23. Hukuk Dairesi 2015/5061 E. , 2016/2990 K.
"İçtihat Metni"
MAHKEMESİ :Ticaret Mahkemesi
Taraflar arasındaki kooperatif üyeliğinin tespiti davasının bozma ilamına uyularak yapılan yargılaması sonunda ilamda yazılı nedenlerden dolayı davanın reddine yönelik olarak verilen hükmün davacı vekilince duruşmalı olarak temyiz edilmesi üzerine ilgililere çağrı kağıdı gönderilmişti. Belli günde davacı vekili Av. ... ile davalı vekili Av. ..."nın gelmiş olmalarıyla duruşmaya başlanarak hazır bulunan avukatların sözlü açıklamaları dinlenildikten ve temyiz dilekçesinin süresinde olduğu anlaşıldıktan sonra dosya incelendi, gereği konuşulup düşünüldü.
- KARAR -
Davacı vekili, müvekkilinin davalının ortağı olduğunu, 1996 yılından 2003 yılına kadar düzenli şekilde aidat ödediğini, kendisine yönetim kurulu kararı ile tahsis edilen konutun teslim edilmediğini, bu konutun bulunduğu bloğun yapımından imar mevzuatı nedeniyle vazgeçildiğini, eşdeğer konut da verilmediğini ileri sürerek, tahsis edilen konutun, olmadığı takdirde eşdeğer konut tahsisine karar verilmesini istemiş, ıslah isteminde bulunarak 32.152,00 YTL tazminatın tahsiline hükmedilmesini talep ve dava etmiştir.
Davalı vekili, müvekkilinin taşınmazlarına ilişkin durumunun belirsiz olduğunu, imar ve inşaat ruhsatlarının bulunmadığını, dava konusunun hukuken imkansız olduğunu savunarak, davanın reddini istemiştir.

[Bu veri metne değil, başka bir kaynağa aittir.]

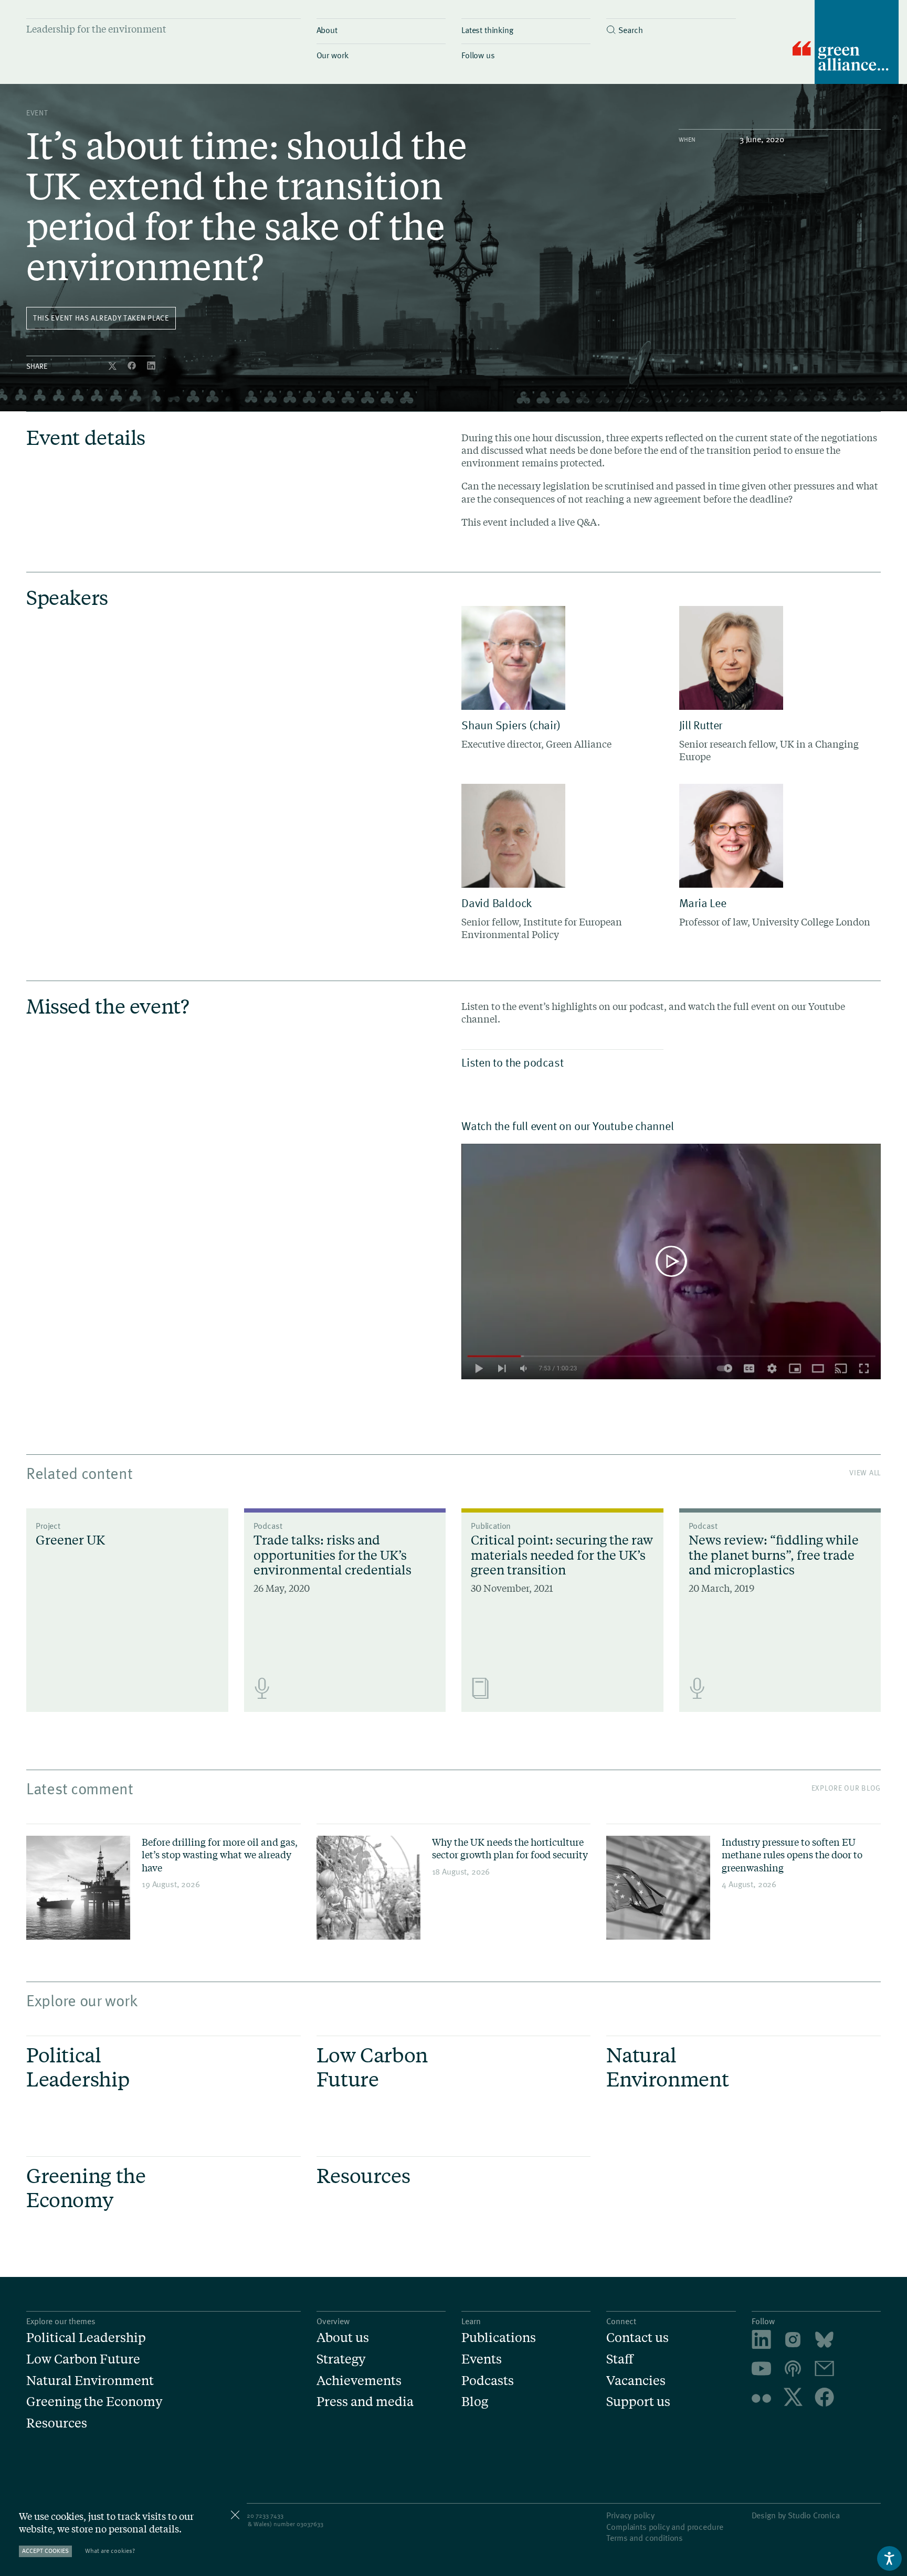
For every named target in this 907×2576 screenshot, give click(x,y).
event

Mahkemece, davanın kabulüne dair verilen karar, Yargıtay 11. Hukuk Dairesi"nin 01.11.2010 tarih ve 2009/4886 E., 2010/11000 K. sayılı ilamıyla; davalının inşa ettiği konutların kaçak olması nedeniyle yıkımına karar verildiği, kararın kesinleştiği ve yıkım ihalesinin yapıldığı, davacıya tahsis edilen konutun imar mevzuatı engeli nedeniyle yapılamayacağının sabit olduğu, davalının diğer ortaklarına tahsis edilen konutların da yıktırılması ihtimali bulunduğu, eşitlik ilkesi dikkate alındığında, davalının, konut tahsis edilmemesi nedeniyle davacıya tazminat ödeyebilmesi için, diğer ortaklarının tamamına veya en azından bir kısmına yasaya uygun şekilde konutlarını vermesi gerektiği, şayet, kaçak inşa edilmeleri nedeniyle diğer ortaklara verilen konutların tamamı yıkılacaksa bu aşamada davacının tazminat talep etmesinin mümkün olmayacağı, davalının diğer ortaklarına tahsis ve teslim ettiği konutların akıbetleri araştırılıp, yıkılıp yıkılmayacaklarının belirlenmesi, hukuken yıkılmayacakları kesinleştiği takdirde davacının tazminat talep edebileceği, aksi halde bu aşamada tazminat isteminin yerinde olmadığı dikkate alınarak sonucuna göre bir karar verilmesi gerektiği belirtilerek bozulmuştur. Mahkemece, bozma ilamına uyularak yapılan yargılama sonucunda, davalı kooperatifin yaptırdığı konutların tamamının kaçak olduğu, kaçak yapılarla ilgili yıkım kararları alındığı ve kesinleştiği, binaların yıkımı işinin ihale aşamasında olduğu, kaçak inşa edilmeleri nedeniyle diğer ortaklara verilen konutların tamamının yıkılacağı, eşitlik ilkesi gereği davacının bu aşamada tazminat talep etmesinin mümkün olamayacağı gerekçesiyle, davanın reddine karar verilmiştir.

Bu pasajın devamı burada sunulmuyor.